"komşun hakkında hüküm vermeden önce, iki ay onun makosenleriyle yürü"
bu söze kulak kabartıp, bu ağlama duvarını terketmeye karar vermiştim ki;
kolayıma gelen taraf, sözün mecaz kısmı oldu...
kolayıma gelen taraf, sözün mecaz kısmı oldu...
komşumu ( komşum=kızım) anlamak değil de, makosenler...
makosen???
bundan bişi çıkmalı... ama ne???
düşün...
düşün...
düşün...
bingooo...
kafamda uçuşan periler fısıldadı, bende aldım elime, kumaşı, makası; kestim, diktim...

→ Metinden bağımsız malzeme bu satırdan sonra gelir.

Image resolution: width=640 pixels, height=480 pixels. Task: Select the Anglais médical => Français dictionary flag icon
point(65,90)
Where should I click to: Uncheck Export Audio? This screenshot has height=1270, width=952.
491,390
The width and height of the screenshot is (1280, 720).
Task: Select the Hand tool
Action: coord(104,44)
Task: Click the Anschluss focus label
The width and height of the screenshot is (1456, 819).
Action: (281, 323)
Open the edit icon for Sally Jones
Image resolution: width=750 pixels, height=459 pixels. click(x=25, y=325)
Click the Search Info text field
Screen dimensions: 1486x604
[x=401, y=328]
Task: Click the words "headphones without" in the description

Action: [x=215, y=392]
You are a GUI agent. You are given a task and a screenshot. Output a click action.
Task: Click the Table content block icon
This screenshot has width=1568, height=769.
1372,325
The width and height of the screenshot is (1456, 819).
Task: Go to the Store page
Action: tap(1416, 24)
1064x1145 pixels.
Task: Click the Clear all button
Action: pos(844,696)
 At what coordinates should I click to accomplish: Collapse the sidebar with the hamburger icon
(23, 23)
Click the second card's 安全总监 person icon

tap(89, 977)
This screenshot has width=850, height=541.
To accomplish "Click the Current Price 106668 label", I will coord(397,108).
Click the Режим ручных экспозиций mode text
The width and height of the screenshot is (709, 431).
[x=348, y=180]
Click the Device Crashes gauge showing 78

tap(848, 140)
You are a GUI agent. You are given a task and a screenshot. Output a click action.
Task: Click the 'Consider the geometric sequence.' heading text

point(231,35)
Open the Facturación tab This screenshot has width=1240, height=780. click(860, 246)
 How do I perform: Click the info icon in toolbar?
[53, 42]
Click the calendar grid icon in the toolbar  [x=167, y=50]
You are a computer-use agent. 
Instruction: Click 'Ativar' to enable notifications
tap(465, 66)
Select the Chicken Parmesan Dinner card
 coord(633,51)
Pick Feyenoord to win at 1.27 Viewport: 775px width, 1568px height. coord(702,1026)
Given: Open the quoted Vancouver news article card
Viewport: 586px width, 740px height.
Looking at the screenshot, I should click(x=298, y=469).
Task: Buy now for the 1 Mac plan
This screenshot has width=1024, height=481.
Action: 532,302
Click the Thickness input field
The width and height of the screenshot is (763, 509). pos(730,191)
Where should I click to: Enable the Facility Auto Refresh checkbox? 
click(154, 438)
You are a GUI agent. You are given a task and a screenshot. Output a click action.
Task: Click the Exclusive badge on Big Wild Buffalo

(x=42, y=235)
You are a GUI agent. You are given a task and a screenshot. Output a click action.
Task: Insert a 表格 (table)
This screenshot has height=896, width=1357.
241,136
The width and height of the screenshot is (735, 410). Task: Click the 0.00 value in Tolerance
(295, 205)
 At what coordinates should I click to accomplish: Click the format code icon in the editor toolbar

sanırım attığım her ilmekte, aklımdaki kötü düşünceler de düğümlendi...
artık daha iyiyim...
ve bunları ayağına geçiren Derin'de öyle...
ağlama duvarı yıkıldı, şimdi koca bir sevgi ormanım var...
yine ve yeniden...
3 yorum:
Ellerine saglik keske biraz yetenekli olsaydim ben de :(
kafam doluyken daha bir beceriksiz oluyorum ben :(
nasılda yakışmış minik ayaklarına bir tasarıma böyle bir yazıyla başlaman ise olağanüstü yaratıcı GeCe
serrosemm,
senin yeteneğin o güzel kalbin bence tatlım...
-bir yastıkta,
çoook teşekkürler yaahu utandım bak şimdi.